Chimerix, Inc. today announced the execution of a license agreement granting Merck, known as MSD outside the United States and Canada, exclusive worldwide rights to CMX157, Chimerix's novel lipid acyclic nucleoside phosphonate currently being evaluated to treat HIV infection.
Under the terms of the agreement, Merck receives an exclusive worldwide license and will be responsible for development and commercialization of CMX157, an investigational oral nucleoside reverse transcriptase inhibitor (NRTI). Chimerix will receive a $17.5 million upfront payment and will be eligible to receive up to $151 million in milestones, as well as royalties on future sales.
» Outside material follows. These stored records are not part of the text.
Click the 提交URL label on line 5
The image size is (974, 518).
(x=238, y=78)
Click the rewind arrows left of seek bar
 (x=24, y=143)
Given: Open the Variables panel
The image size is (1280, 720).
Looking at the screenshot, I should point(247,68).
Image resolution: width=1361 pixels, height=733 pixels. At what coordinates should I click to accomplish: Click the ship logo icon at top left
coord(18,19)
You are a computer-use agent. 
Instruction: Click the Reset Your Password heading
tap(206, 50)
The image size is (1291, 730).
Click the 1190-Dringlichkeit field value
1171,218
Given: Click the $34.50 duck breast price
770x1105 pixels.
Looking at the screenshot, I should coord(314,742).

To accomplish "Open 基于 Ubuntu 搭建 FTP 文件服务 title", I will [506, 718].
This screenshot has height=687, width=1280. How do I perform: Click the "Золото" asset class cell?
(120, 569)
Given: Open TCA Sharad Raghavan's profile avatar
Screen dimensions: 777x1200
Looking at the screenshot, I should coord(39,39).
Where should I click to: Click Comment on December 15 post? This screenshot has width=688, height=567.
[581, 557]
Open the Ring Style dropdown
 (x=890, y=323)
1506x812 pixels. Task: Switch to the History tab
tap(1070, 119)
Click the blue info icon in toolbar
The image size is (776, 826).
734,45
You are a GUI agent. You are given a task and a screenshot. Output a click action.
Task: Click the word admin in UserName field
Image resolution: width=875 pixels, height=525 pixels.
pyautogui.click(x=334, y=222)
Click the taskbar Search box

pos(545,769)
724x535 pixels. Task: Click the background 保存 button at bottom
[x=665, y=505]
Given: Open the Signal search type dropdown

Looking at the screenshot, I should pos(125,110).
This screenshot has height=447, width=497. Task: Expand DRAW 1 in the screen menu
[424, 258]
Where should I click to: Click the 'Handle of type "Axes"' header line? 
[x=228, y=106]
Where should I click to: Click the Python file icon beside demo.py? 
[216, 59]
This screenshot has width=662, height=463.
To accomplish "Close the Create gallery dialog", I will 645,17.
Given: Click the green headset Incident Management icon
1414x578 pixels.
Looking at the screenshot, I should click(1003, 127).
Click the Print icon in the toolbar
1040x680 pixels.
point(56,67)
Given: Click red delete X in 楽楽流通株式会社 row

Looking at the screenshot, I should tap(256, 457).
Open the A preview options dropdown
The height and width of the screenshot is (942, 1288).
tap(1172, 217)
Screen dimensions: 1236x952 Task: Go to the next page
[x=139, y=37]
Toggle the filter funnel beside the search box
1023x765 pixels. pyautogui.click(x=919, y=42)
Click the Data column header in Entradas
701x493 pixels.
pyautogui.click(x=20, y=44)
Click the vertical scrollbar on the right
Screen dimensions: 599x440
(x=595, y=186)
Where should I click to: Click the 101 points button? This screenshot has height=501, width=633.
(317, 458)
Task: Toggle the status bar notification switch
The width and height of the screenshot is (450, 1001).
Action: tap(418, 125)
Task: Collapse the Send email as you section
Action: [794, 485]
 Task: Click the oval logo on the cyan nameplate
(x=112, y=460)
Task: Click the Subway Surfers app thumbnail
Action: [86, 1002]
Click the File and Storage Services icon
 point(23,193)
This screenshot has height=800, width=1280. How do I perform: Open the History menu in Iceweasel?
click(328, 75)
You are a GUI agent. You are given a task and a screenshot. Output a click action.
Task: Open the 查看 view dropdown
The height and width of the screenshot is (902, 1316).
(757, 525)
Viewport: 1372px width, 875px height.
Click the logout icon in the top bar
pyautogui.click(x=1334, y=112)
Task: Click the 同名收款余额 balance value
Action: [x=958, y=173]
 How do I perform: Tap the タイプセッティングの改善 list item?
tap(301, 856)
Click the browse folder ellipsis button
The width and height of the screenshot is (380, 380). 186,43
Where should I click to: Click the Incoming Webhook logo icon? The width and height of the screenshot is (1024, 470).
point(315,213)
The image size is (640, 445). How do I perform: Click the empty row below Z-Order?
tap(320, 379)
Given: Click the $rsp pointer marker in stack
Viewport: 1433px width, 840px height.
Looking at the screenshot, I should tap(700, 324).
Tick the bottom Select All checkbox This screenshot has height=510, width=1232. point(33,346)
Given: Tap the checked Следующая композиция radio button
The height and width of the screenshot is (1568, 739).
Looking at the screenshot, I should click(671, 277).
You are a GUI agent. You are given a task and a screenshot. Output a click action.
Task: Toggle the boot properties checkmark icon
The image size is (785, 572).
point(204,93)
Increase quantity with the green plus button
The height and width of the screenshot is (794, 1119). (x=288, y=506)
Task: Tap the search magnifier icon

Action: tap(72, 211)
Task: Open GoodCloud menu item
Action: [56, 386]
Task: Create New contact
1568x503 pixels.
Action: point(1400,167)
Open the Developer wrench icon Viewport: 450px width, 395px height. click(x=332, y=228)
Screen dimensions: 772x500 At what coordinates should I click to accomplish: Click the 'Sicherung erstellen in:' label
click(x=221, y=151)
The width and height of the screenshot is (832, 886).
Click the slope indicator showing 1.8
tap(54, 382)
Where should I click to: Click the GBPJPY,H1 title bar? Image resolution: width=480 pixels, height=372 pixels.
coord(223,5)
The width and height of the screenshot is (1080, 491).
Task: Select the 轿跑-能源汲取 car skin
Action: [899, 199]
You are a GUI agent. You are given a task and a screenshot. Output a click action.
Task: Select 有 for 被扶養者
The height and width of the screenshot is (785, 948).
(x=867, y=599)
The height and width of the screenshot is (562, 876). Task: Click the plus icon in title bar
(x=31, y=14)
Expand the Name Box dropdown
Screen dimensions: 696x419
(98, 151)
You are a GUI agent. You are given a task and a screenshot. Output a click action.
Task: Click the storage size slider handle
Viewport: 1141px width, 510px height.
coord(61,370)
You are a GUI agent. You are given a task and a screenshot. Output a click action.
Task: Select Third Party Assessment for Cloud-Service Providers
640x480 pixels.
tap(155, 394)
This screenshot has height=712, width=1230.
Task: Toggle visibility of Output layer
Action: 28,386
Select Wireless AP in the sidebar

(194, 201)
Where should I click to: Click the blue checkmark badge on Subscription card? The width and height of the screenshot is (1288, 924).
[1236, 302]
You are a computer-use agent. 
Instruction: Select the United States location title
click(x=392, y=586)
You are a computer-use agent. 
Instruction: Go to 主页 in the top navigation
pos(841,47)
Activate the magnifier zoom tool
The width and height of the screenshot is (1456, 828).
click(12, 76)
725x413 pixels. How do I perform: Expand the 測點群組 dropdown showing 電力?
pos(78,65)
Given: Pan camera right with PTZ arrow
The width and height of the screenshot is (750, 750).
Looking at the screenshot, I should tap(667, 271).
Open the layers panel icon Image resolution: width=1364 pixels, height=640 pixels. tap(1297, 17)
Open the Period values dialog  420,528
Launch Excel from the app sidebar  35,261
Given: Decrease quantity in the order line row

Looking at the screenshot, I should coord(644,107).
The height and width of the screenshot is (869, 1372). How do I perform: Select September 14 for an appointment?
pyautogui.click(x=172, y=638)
"This agreement is a significant milestone in Chimerix's mission of developing best-in-class therapies for major unmet medical needs based on our lipid technology platform," said Kenneth I. Moch, President and CEO of Chimerix. "Merck is the ideal collaborator to develop this drug and help us to maximize the potential of CMX157, given its commitment to its HIV franchise. The value created through the licensure of CMX157 will help us continue to advance our lead compound, CMX001, through its critical Phase 3 trial, for which we currently plan to begin enrolling patients early next year."
"Merck is committed to bringing forward new treatment options for patients with HIV/AIDs," said Daria Hazuda, Vice President and Worldwide Discovery Head for Infectious Diseases, Merck Research Laboratories. "We look forward to working closely with Chimerix to advance development of this NRTI candidate."